I looked at that DIY cloner - it seems it is geared for Hydro growers.

I think I will try the simple plastic coke bottle using bottom halves - one half for the potting soil and clone, and the another bottom to create a humidity dome, then use CFLs.

I am already thinking about the next clone of my now first female clone.  I think I would like to try some cloning experiments with her.


----------



## ozzydiodude (Apr 2, 2009)

WWM I have use 2litres for years to clone out in the woods its about as low tech redneck as you can go.. never really thought about using under lights. Usualy I set them in a south faceing window.


----------



## White WidowMaker (Apr 3, 2009)

yeah, I like soda bottles, not because they are low-tech redneck, but because they are simple, and easy for soil-growers.  I like soil-growing much better than the idea of hydro (which requires lots of upfront investment), and soil is also portable so you can move plants around, as well as transplant them from indoors to outdoors.  Isn't that one of the reasons to grow your own?  i.e. to reduce costs?  I don't want to invest $1000+ for a hydro set-up when soil costs me about 5-10 USD /bag and plastic pots are cheap!
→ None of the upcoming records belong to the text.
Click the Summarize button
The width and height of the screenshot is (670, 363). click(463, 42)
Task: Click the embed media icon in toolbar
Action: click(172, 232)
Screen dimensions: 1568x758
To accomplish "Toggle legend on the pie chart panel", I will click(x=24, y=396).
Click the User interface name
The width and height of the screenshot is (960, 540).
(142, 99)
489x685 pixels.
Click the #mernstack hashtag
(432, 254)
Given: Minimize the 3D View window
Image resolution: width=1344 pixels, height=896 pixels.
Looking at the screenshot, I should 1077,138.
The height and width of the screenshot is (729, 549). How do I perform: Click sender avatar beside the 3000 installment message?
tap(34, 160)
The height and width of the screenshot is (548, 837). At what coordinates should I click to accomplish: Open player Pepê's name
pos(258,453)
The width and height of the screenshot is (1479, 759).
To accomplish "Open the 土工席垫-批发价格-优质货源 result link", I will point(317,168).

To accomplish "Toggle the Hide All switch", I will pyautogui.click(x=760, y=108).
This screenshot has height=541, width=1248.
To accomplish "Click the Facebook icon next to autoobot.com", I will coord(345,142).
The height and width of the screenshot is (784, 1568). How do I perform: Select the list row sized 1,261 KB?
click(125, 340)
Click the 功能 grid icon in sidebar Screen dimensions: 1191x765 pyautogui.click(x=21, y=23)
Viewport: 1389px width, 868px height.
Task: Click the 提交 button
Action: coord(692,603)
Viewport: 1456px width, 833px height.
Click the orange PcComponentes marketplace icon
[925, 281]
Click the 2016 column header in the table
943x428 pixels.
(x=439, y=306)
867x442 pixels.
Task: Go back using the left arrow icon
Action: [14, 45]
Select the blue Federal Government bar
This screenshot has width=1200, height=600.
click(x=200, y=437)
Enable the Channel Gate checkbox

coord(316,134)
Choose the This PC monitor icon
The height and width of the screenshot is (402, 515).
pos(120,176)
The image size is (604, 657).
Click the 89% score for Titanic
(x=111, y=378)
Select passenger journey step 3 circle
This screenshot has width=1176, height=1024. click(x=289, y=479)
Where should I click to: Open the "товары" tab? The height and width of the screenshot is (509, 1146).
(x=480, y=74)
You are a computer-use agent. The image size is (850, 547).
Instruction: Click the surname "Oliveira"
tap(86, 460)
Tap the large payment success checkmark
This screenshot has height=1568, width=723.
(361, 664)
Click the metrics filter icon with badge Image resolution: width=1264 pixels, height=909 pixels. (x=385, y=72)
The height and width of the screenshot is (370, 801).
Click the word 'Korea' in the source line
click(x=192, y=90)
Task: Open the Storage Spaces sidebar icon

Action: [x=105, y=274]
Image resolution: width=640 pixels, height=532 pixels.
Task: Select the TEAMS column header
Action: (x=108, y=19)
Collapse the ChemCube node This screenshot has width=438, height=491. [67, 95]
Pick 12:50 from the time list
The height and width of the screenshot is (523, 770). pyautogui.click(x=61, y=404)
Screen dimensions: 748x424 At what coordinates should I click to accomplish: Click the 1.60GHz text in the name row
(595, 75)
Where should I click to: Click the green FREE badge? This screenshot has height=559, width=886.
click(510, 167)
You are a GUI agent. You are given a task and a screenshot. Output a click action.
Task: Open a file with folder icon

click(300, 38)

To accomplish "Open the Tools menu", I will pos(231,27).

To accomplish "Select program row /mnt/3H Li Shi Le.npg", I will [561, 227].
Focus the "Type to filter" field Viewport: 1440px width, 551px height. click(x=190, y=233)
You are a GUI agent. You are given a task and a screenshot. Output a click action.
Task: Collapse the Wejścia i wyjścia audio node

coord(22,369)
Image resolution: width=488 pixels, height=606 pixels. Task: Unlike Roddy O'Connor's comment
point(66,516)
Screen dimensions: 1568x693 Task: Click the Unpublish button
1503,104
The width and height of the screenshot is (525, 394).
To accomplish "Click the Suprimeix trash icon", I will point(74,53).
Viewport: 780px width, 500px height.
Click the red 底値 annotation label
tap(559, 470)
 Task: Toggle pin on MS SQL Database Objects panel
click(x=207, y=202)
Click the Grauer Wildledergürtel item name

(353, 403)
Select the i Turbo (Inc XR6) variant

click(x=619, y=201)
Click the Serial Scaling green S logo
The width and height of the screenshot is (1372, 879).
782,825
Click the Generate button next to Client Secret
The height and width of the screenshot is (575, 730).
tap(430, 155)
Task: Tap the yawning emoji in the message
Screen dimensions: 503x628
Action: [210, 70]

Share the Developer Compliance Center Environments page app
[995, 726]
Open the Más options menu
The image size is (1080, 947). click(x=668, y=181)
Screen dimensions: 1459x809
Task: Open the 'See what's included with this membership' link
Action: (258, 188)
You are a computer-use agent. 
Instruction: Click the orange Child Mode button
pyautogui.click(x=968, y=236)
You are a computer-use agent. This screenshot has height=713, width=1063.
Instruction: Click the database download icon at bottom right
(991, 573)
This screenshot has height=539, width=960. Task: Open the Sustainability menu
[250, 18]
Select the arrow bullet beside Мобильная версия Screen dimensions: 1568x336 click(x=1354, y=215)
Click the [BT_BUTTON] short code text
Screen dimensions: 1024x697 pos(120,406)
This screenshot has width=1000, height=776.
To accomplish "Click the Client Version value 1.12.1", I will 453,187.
Window sill is good also (I use it as supplementary source), but don't clones need as much light as possible up to 24 hours?  This is why I also used the CFLs.


----------



## Mutt (Apr 3, 2009)

Actually can build a Hydro set up pretty cheap. just gettin the nutrients is my prob. can only get online. so gets to be pricy when my soil mix is free and my ferts last a long time.
If i was to go hydro be a flood n drain or NFT seen a lot of grows do some wild stuff and both can be done pretty easy DIY...but would still keep my mothers in dirt.
Cloning I just cut dip in rootone toss in 70%perlite and 30% dirt toss in dome for a week. take dome off then into Veg area. clone under a 24w CFL (24hrslight) in a small fishtank hood i found at good will for 50cent  I'm a cheap grower. LOL if it can be DIY'd I'm doin it 

Window sill had em root and start flowering...was bad all around....would not do it. unless wanting to sex a plant or something. becuase its not gettin near enough light till sun is shining in window. window glass does reduce quality of light.


----------



## WeedHopper (Apr 3, 2009)

> I don't want to invest $1000+ for a hydro set-up


 
I have maybe a hundred dollars invested in my DWC's. A Bucket(ya need that for soil too)
Air Pump 
air stone 
net pot
I changed from soil to Hydro, cause it was cheap,easy,, and not so messy. I have made all my DWC setups with a trip to the local pet store.


----------



## blancolighter (Apr 3, 2009)

White WidowMaker said:
			
		

> Window sill is good also (I use it as supplementary source), but don't clones need as much light as possible up to 24 hours? This is why I also used the CFLs.


 
Nope, in fact, its almost the opposite. A fairly common practice is putting clones into 24 hours of dark right after they are cut. They don't really need light untill they start sprouting their roots. A real strong light source will make the plant use every bit of its nutes left in it to photosynthesize instead of sprouting new roots in search of nutes. For this reason, I like to keep my clones under T12 flouros, when the roots sprout, its enough light for em to get by, but its not a strong enough of a light make the plant want to stop the nute search. This is also why you're supposed to have not fed your mother plant for a bit before cloning, and to spray her down a few times before, to leech  out the nutes so the above doesn't happen. You want your plant to be in pursuit of all that it takes for photosynthesis, and hence, grow roots, you don't want to give it the tools for it in its leaves and the thing to make it happen before it roots, otherwise it'll spend its time tryin doin the photosynthesis thing instead of the root growin thing...


----------